── RECORDS PROVIDED ──

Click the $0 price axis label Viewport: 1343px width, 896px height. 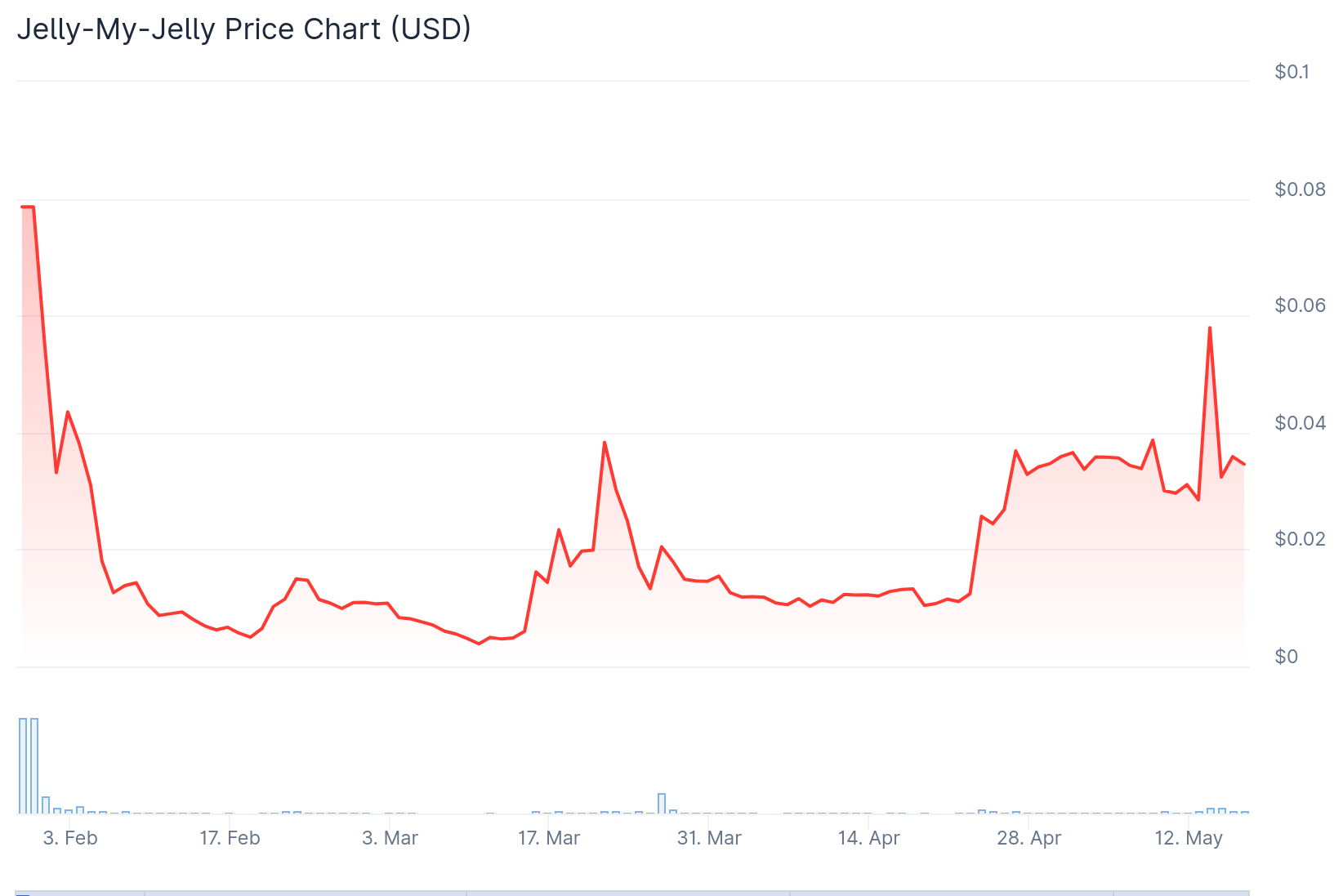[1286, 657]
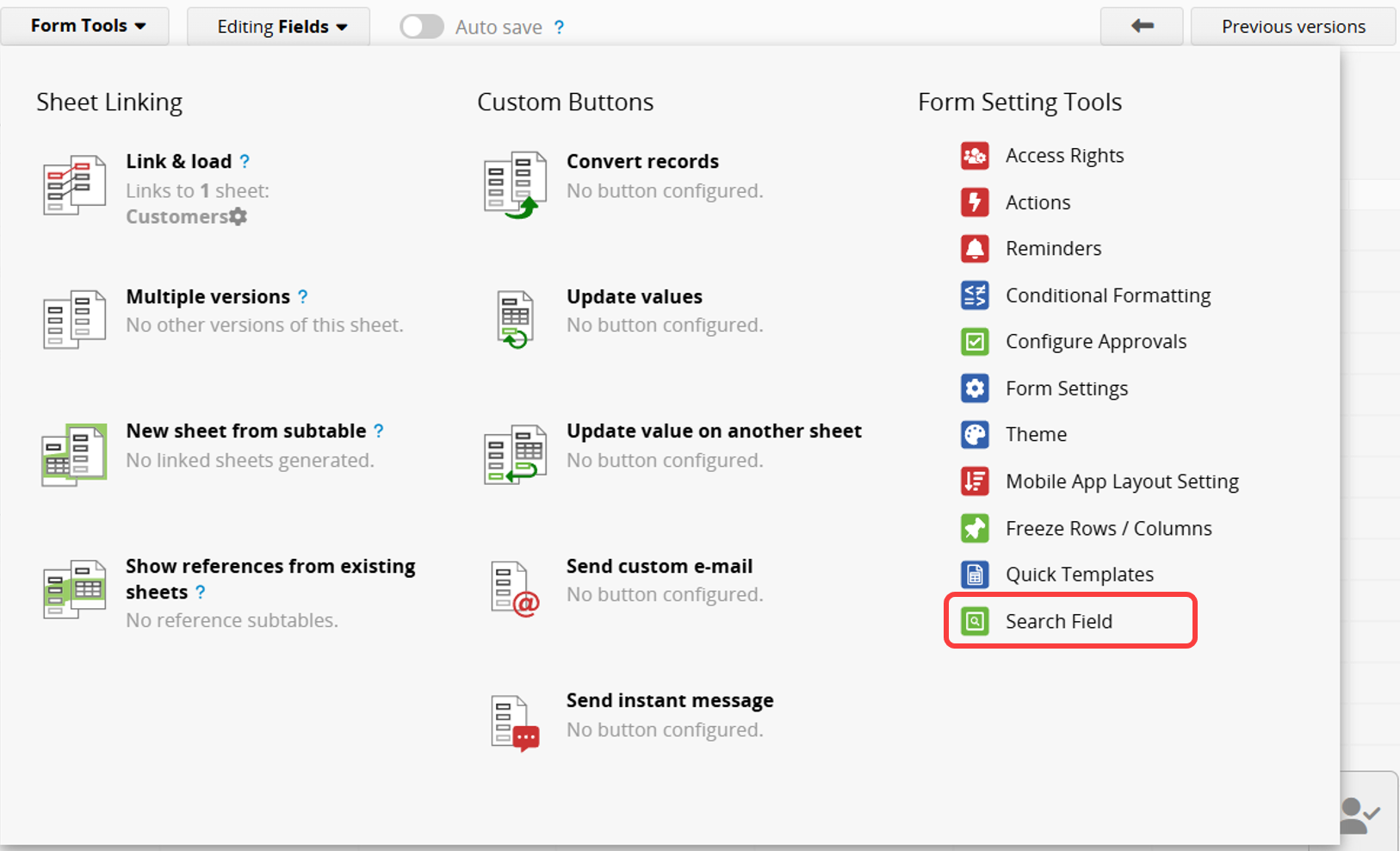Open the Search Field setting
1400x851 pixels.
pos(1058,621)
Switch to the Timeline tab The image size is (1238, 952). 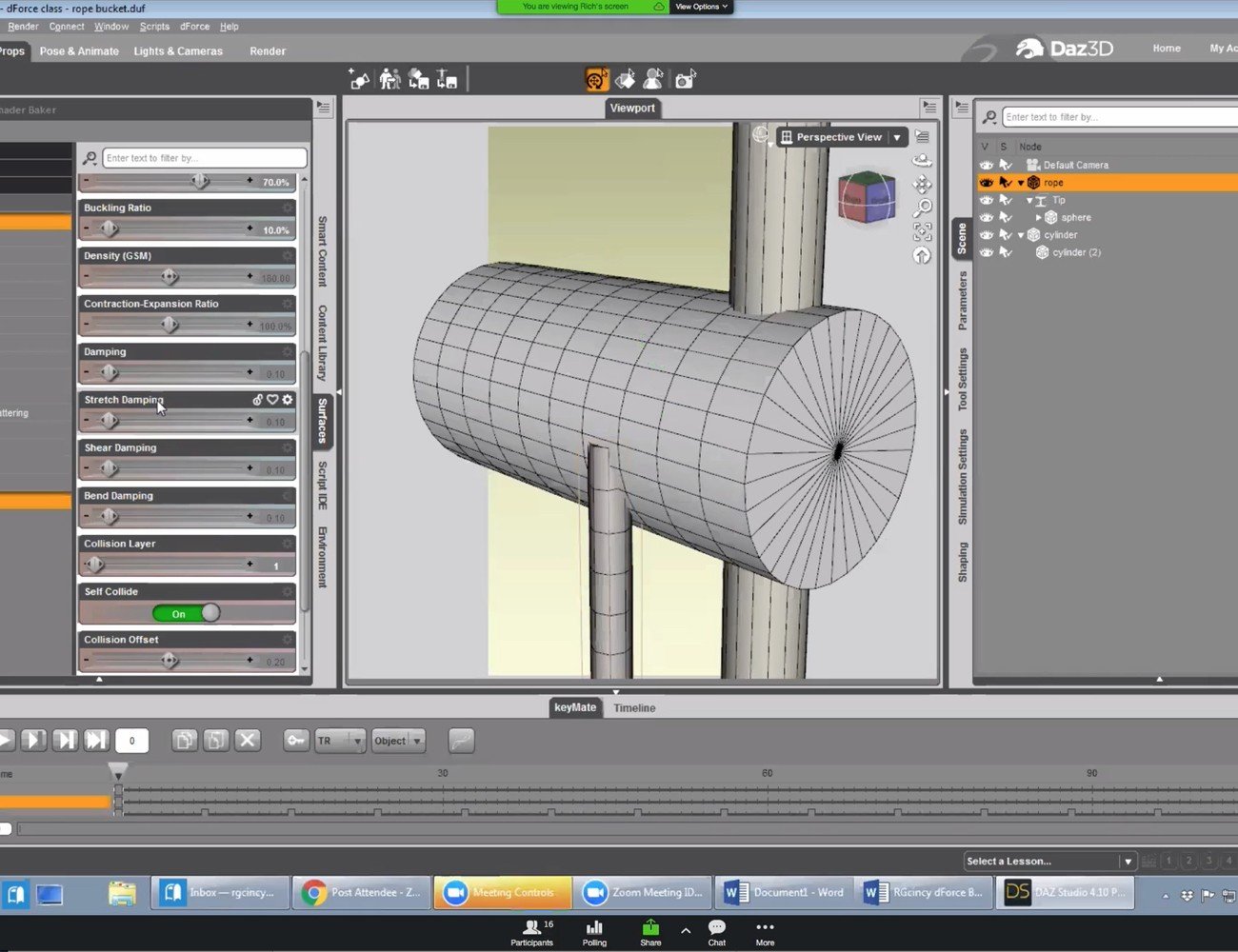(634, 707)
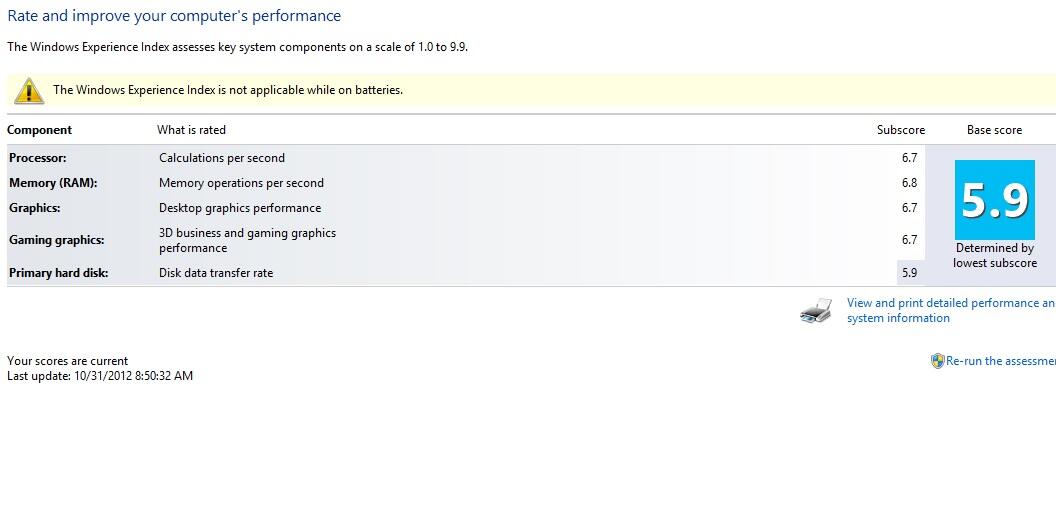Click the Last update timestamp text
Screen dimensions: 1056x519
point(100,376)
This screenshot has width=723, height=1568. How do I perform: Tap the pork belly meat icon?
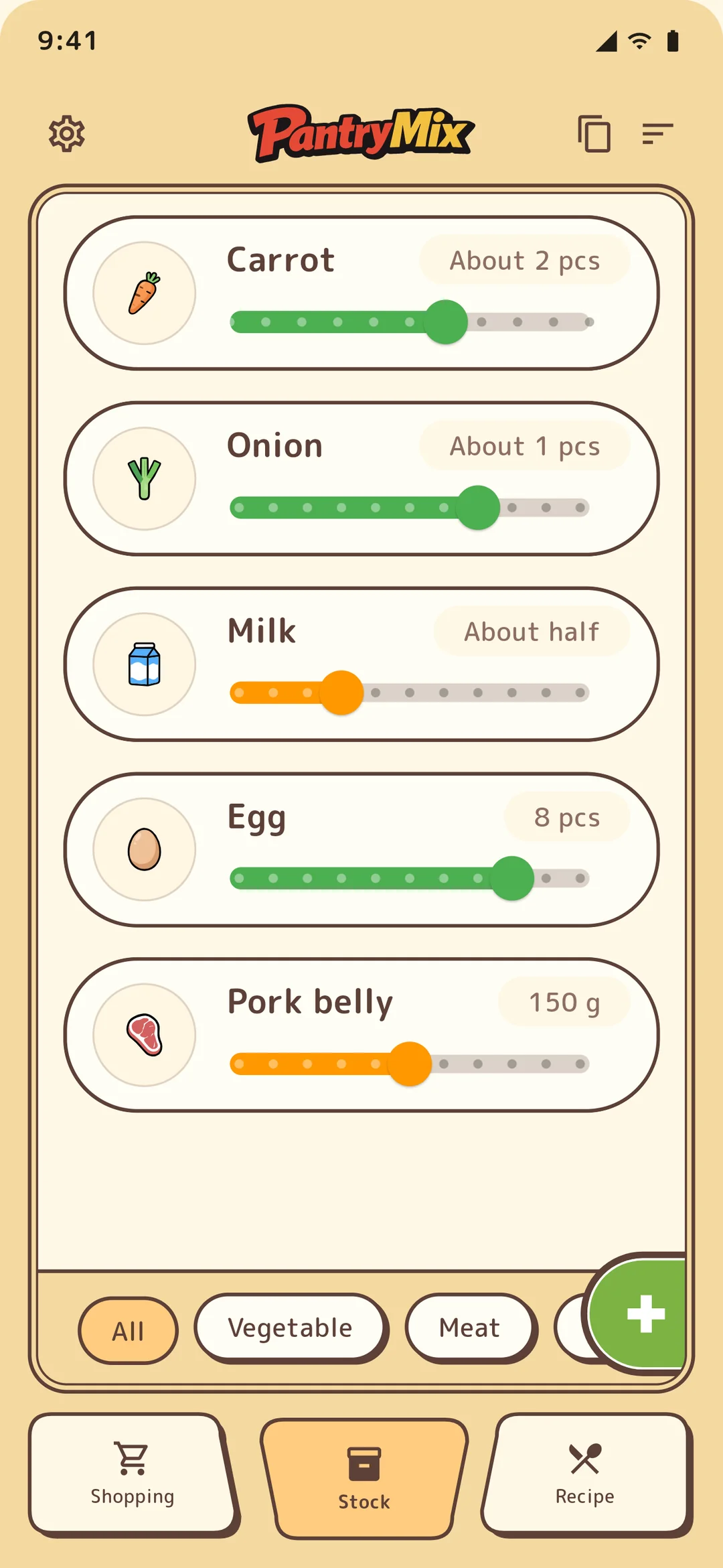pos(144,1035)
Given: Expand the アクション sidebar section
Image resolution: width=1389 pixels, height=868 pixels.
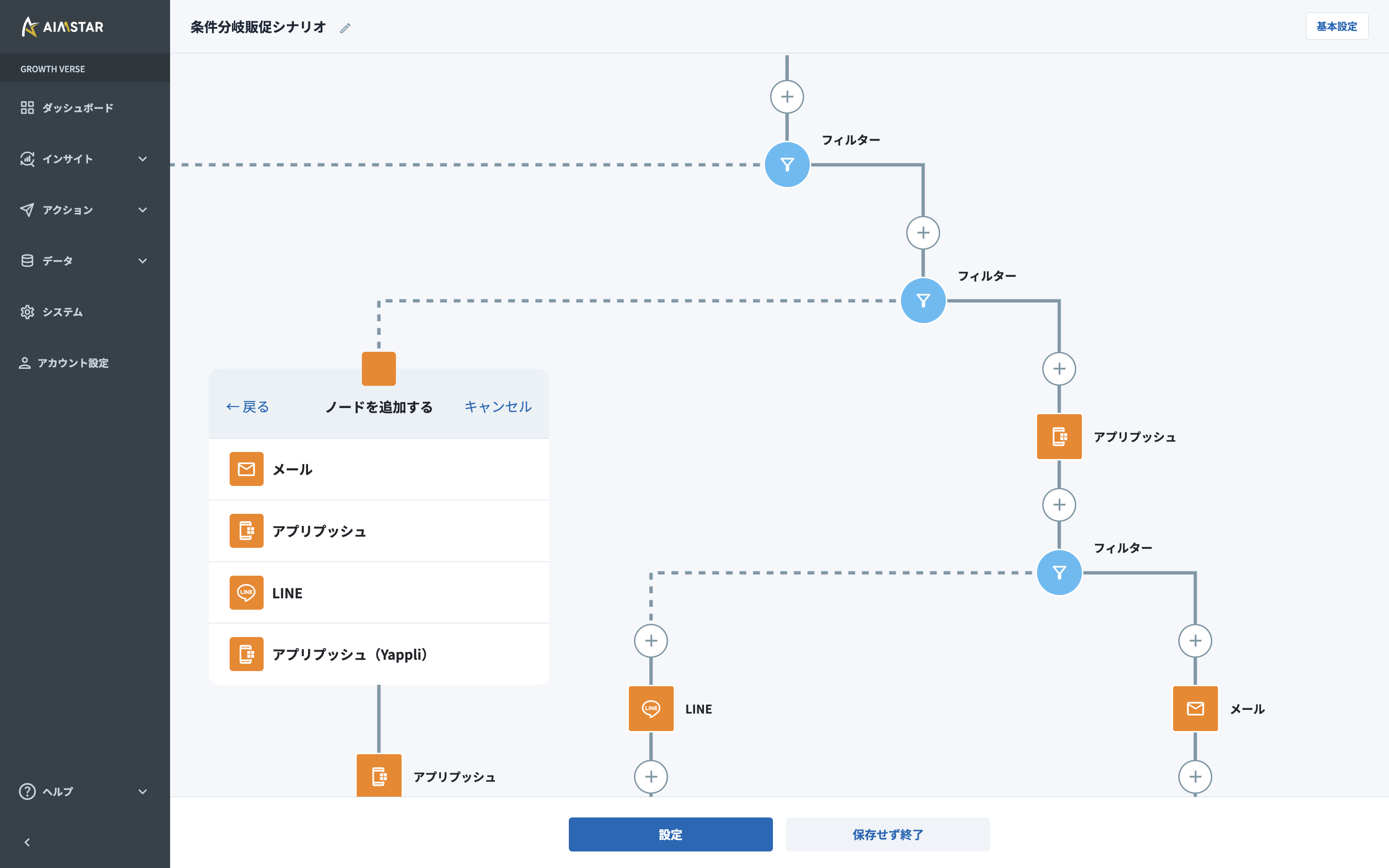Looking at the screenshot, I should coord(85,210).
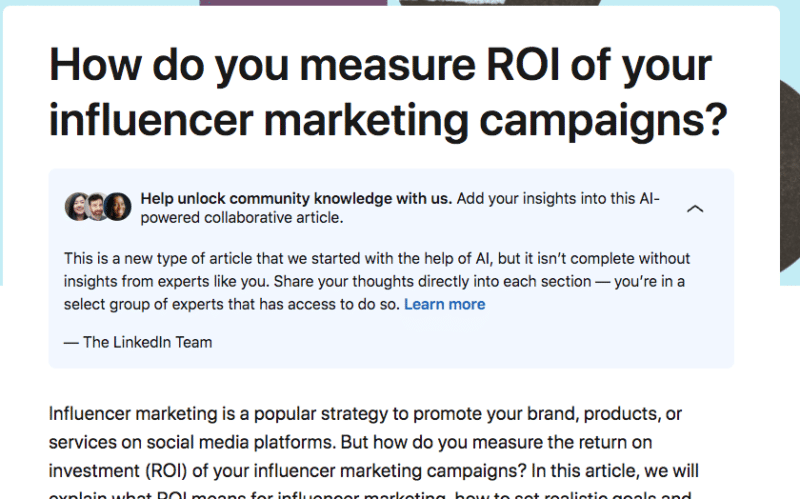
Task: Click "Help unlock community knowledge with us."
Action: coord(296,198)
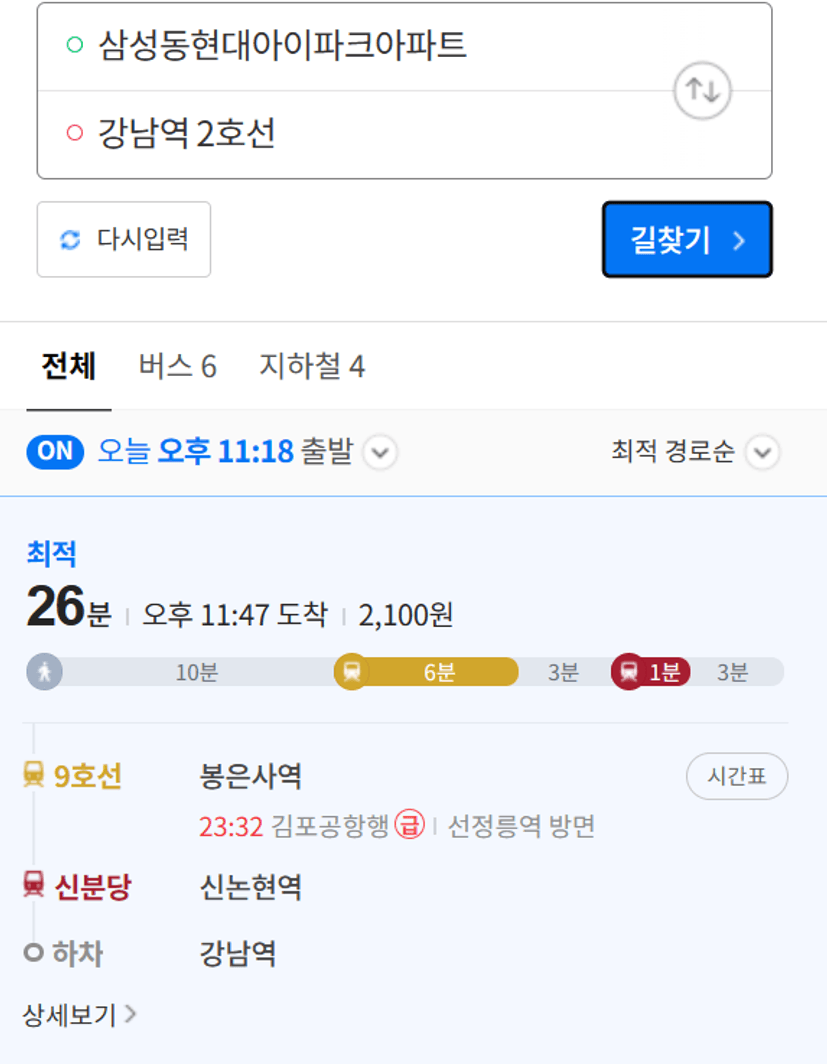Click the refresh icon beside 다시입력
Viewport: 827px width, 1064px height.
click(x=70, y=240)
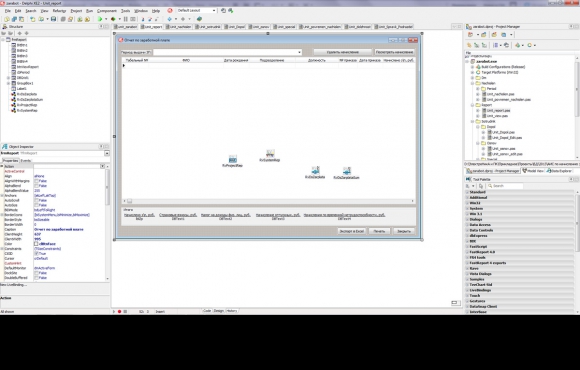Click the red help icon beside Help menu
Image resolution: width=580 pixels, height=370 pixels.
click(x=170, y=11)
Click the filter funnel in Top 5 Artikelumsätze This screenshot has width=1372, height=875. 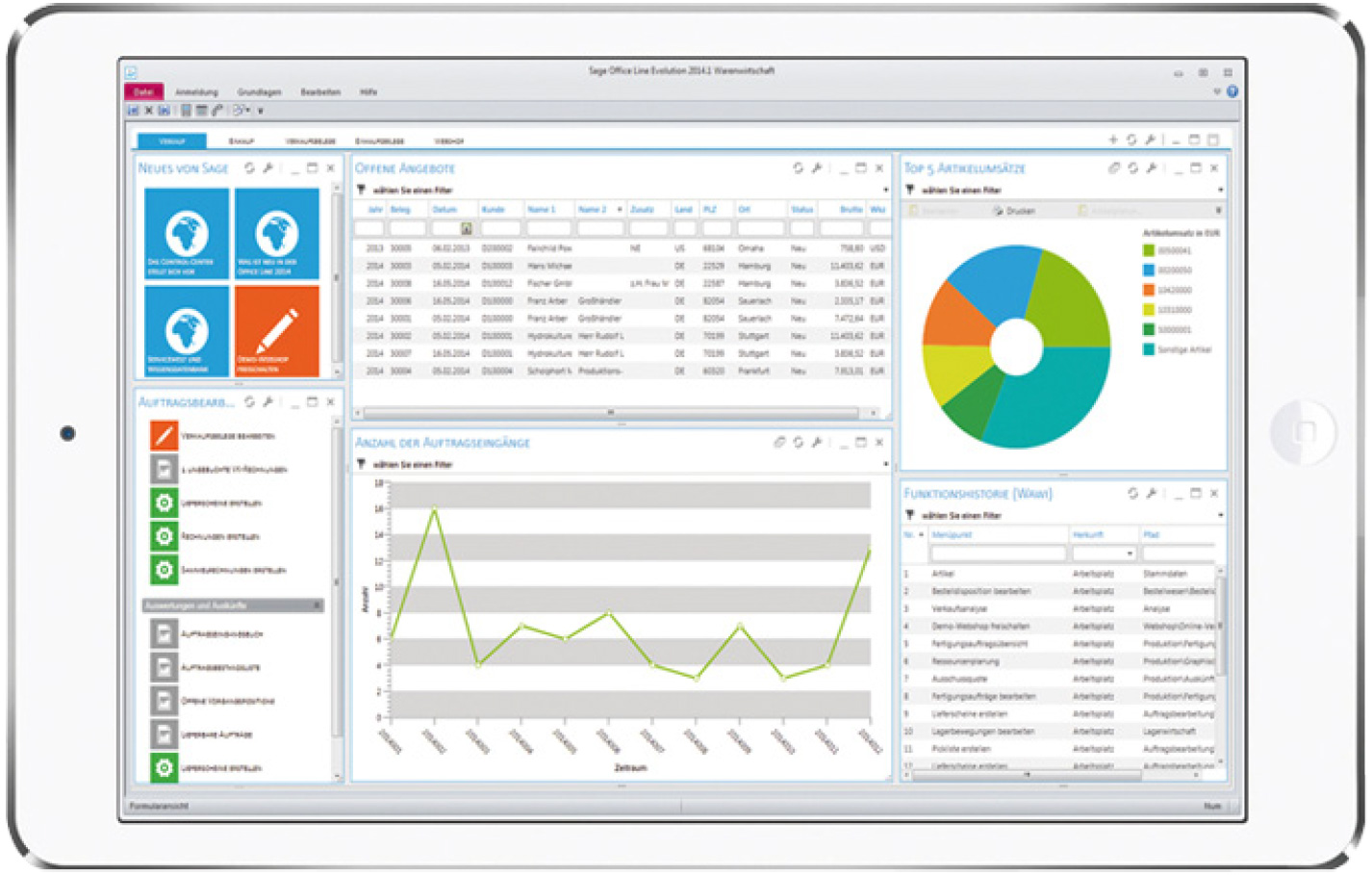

───

Using the material above, transcribe exactly the lines from the one holding "This screenshot has width=723, height=1568." to the one holding "Given: Expand the アクション sidebar section", both ends kept. Do not carry over any pictures.

This screenshot has width=723, height=1568. How do I perform: Tap the pork belly meat icon?
pos(144,1035)
Given: Expand the アクション sidebar section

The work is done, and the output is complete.